> _What you will do_:
In the text about the Canada-Poland War Museum, what does admission to both museums cost?
___ Page excerpt
I’m not going to lie; Canada-Poland War Museum made my must-see list solely on the rumoured amazingness of their mannequins.  I’ll get to them in a minute, but first, a little background.  “Why is there a Canadian and Polish museum in a small town in the middle of Belgium?” you may be asking yourself, which is a reasonable question.  The answer is that a Belgian man who helped to hide people from the Gestapo during the war had his life saved in the nick of time by the Polish and Canadian liberators.  Thus, he requested (on his death-bed) that a museum be created as a mark of gratitude for the soldiers who liberated Belgium, and it was duly opened by his son in 1995.


Adegem is about halfway between Brugge and Gent, and not terribly far from Brussels either (Flanders really isn’t all that big).  There were some signs on the main road that directed us through a small village to the museum.  The museum stands in a plain, bunker-like building alone in the middle of a parking lot; a sharp contrast to the well-manicured gardens we passed on the way up the driveway.  Once inside, the wood-beamed ceilings and brick walls in the entryway gave it more of a European country-lodge feel (it reminded me of this Slovenian restaurant in Cleveland I went to with my family as a kid), which carried over to the cafe full of older people having a jolly tea.  The rather gruff lady manning the bar didn’t speak English, so she got a happier lady from the back to assist us.  Admission is 5 euros per museum (Canada and Poland are treated separately) or 8 euros for both, and this is a cash-only kind of place, so come prepared.  The Canada Museum is larger than the Poland one, but neither one is all that big, so you may as well see both.


Admission paid, the nicer lady let us into the Poland Museum, which was on the upper floor, and gave us a token for access to the Canada Museum when we finished.  Upon climbing the stairs, we were immediately greeted by a display case spanning the length of the room, filled with the promised mannequins modelling the full range of Polish uniforms.  Rad.  The Poland Museum consisted of three rooms primarily filled with miniature recreations of battlefields, and lots more mannequins posed in various wartime scenes.  In addition, there was a surprisingly graphic video showing Polish officers being massacred by the Soviets, which definitely lent a darker element to the otherwise delightful mannequin displays.  I am of largely Polish ancestry (though everyone emigrated to America before the First World War, and my grandfather was in the US Army in WWII), so I was interested to learn more about the role of the Poles in the war, and liked seeing their rather snazzy uniforms, even though the information provided was limited.  As I mentioned, this museum wasn’t terribly large, so it wasn’t long before we headed downstairs to the Canada Museum.
______
___ Given data
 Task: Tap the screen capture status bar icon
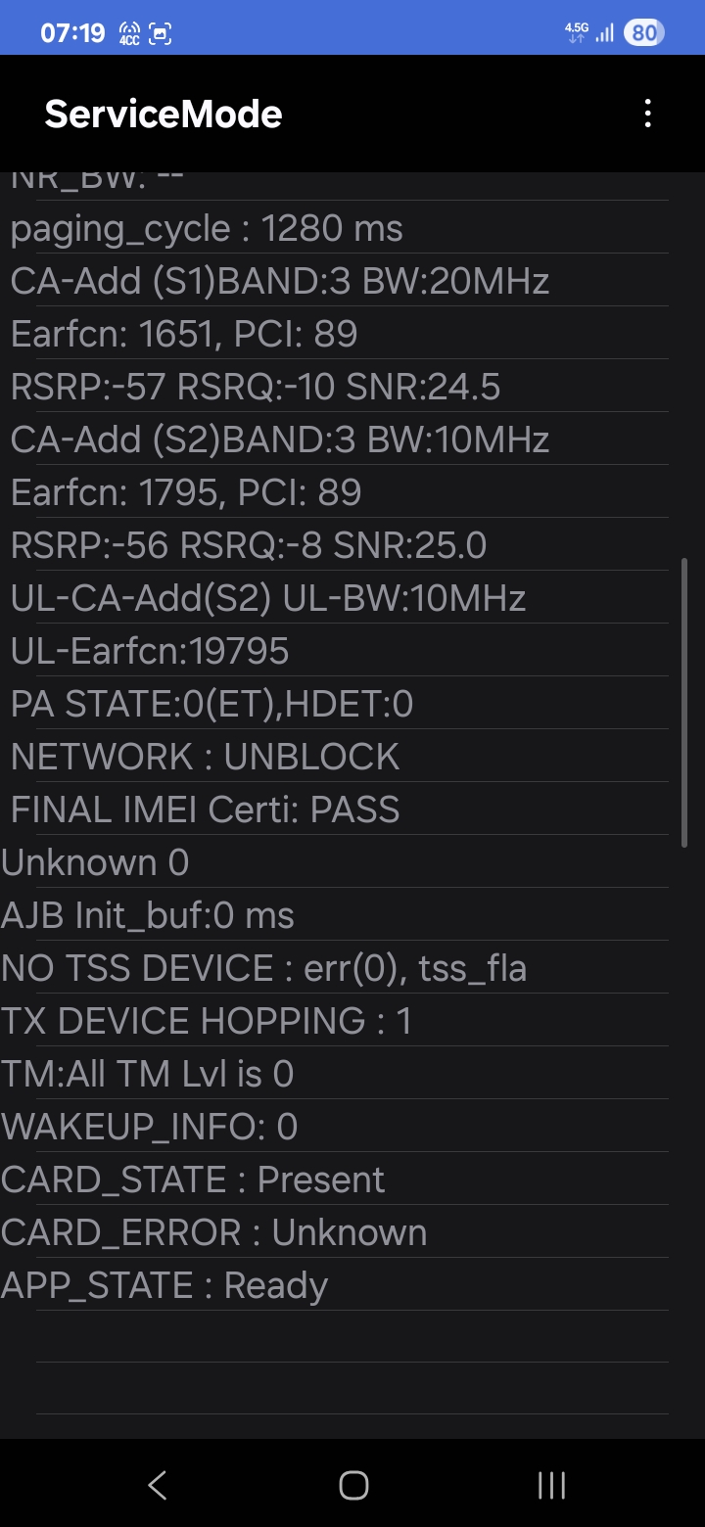tap(161, 34)
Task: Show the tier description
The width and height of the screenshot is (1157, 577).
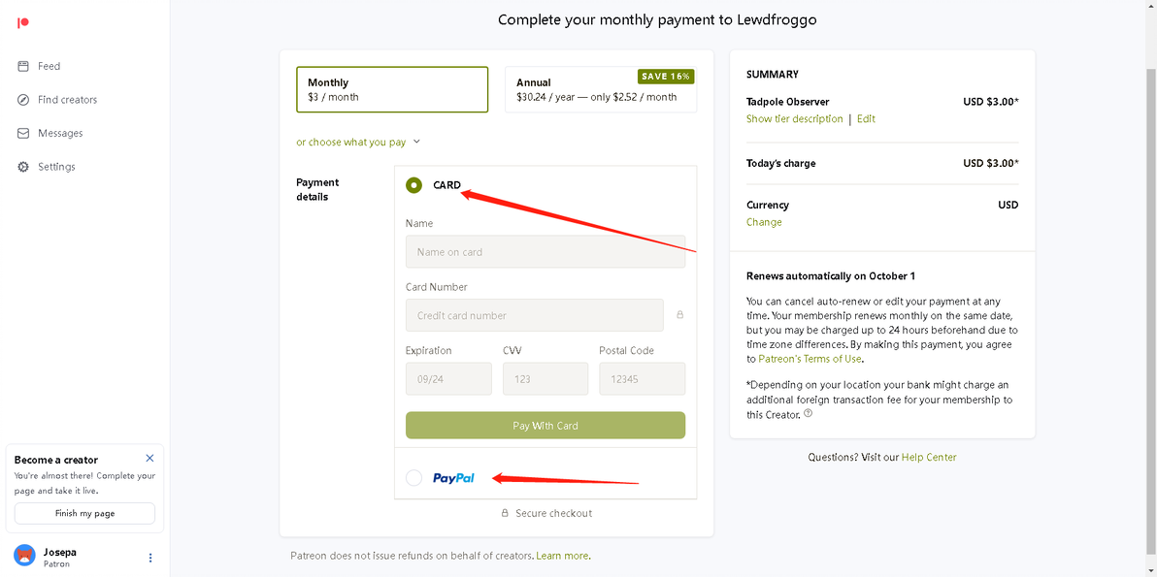Action: [x=794, y=119]
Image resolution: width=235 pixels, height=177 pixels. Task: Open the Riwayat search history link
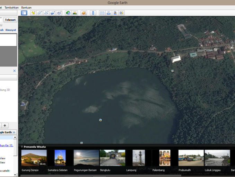[11, 30]
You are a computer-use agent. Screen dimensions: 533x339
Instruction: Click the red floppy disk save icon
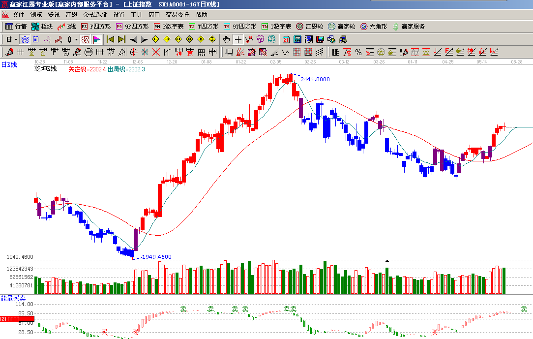coord(320,39)
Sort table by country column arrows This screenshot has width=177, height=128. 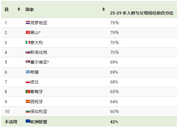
______
> _Response_:
8 euros